FORTUNE -- It's tough to be the king. John Paulson, current monarch of hedge funds, is having a challenging year, according to recent press reports. Bloomberg News recently reported that Paulson's $9 billion Advantage fund was down 5.8% in the first six months of the year. His Advantage Plus fund was down 8.8%. And while his Recovery fund was reportedly up through June, it suffered a 12.4% decline that month. The lone bright spot: his gold fund, up 13% for the year.
This from the man who for a string of years didn't know the meaning of a monthly decline. Arguably the biggest winner of all from the housing crash -- one of his funds returned 590% in 2007 -- Paulson made one of the ballsiest bets in the history of hedge funds and won. All that kerfuffle about Goldman Sachs (GS, Fortune 500) and the Abacus structure for which the bank settled with the SEC on Thursday? Recall, that was at the behest of Paulson, looking for patsies to take the other side of his bearish housing bets. And there was no shortage of them. His success: a literal explosion of assets under management from just $12.5 billion in 2007 to $36 billion as of November 2008. His payday in 2007 was a staggering $3.7 billion.
But it is the singular and precise nature of his housing bet that makes one wonder, is John Paulson about to morph from being the most celebrated hedge fund manager of his time to being the poster boy of that oft-repeated warning -- that past performance offers no indication of future results? It's hard to see how this is going to work out any other way.
Paulson, after all, made his bones as a contrarian. Is it even possible to be contrarian with more than $30 billion under management? He sure is trying. Apparently ignoring the fact that no one feels like they have any spare cash these days, Paulson's team has bet big on the highly leveraged casino industry. Yes, you heard that right. He's big into the equity of Harrah's, MGM (MGM, Fortune 500), and Boyd Gaming (BYD), three distressed investments if there ever were any.
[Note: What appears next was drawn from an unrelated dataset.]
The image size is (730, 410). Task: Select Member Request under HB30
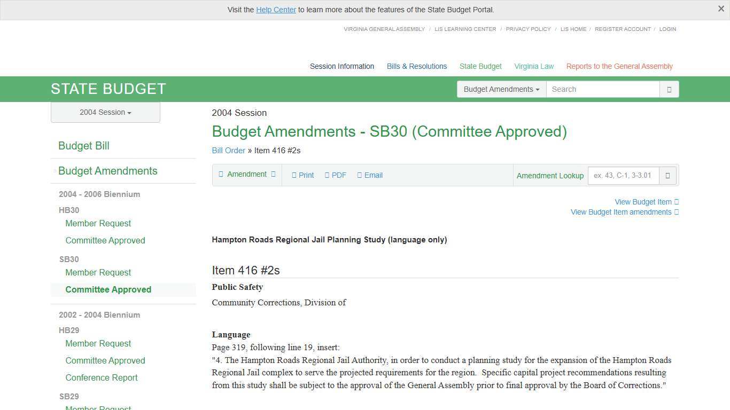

"He was dead right being contrarian about subprime," says a rival hedge fund manager specializing in distressed assets. "But there are times when being a contrarian is wrong. I've covered gaming for a decade, and we have the opposite view of these guys. Of course, I'm sure they think they're big enough that they create their own intelligence. Good luck to him, though."
Gold and financials -- not the new subprime
And then there's the gold play. He's been right about it conceptually, of course. His $3 billion position in the SPDR gold trust has certainly paid off. What hasn't? His 12% stake in AngloGold Ashanti (AU), a position he bought in March of 2009 for $32 a share and which has underperformed a more straightforward bet on the physical commodity itself by 12%.
Never mind that the company had been trying to sell the stake for several years and had no takers. Suddenly Paulson was there, flush with cash, perhaps not realizing that a bullish bet on gold did not necessarily equal a bullish bet on a specific gold company. "That will be a fun one to get out of when he changes his mind," says another hedge fund manager.
Paulson's other bet of note is on the U.S. banking industry, a remarkably bullish call on the U.S. economy. He owns shares in Bank of America (BAC, Fortune 500) ($3 billion worth),Citigroup (C, Fortune 500) ($2 billion worth), as well as Suntrust (STI, Fortune 500), JPMorgan Chase (JPM, Fortune 500), Capital One (COF, Fortune 500), and Wells Fargo (WFC, Fortune 500). He's made money on these bets already, riding them up from their March 2008 lows. But to continue owning them in the face of inevitably rising interest rates or a possible double-dip is certainly contrarian. Although some might call it stupid. Of course, they probably said that about him in 2007.
"Look, most people have nice things to say about Paulson," says a competitor. "That said, this is the most obvious crowded trade out there. He is a smart guy with a history of doing well in merger arbitrage with a much smaller fund. He got the one big trade right, and now people seem to think he's an expert at all sorts of other stuff. This is classic return-chasing from people who want to show their own investors that they owned the winner."
In the lingo of Wall Street, John Paulson, who declined to comment for this story, is now so big that he is unable to "put on" or "take off" risk when he feels like it. The AngloGold stake, for example, is probably his to keep from this point onward, unless he's selling it at cut-rate prices.
Should he have retired with his $3.7 billion payday in 2007 and gone into history as one of the best ever? Or is he merely doing that which is economically rational and taking the huge management fees when they're there for the taking?
Whenever he's done, he's going to be a very rich man. But likely more of a mortal than he was in 2009.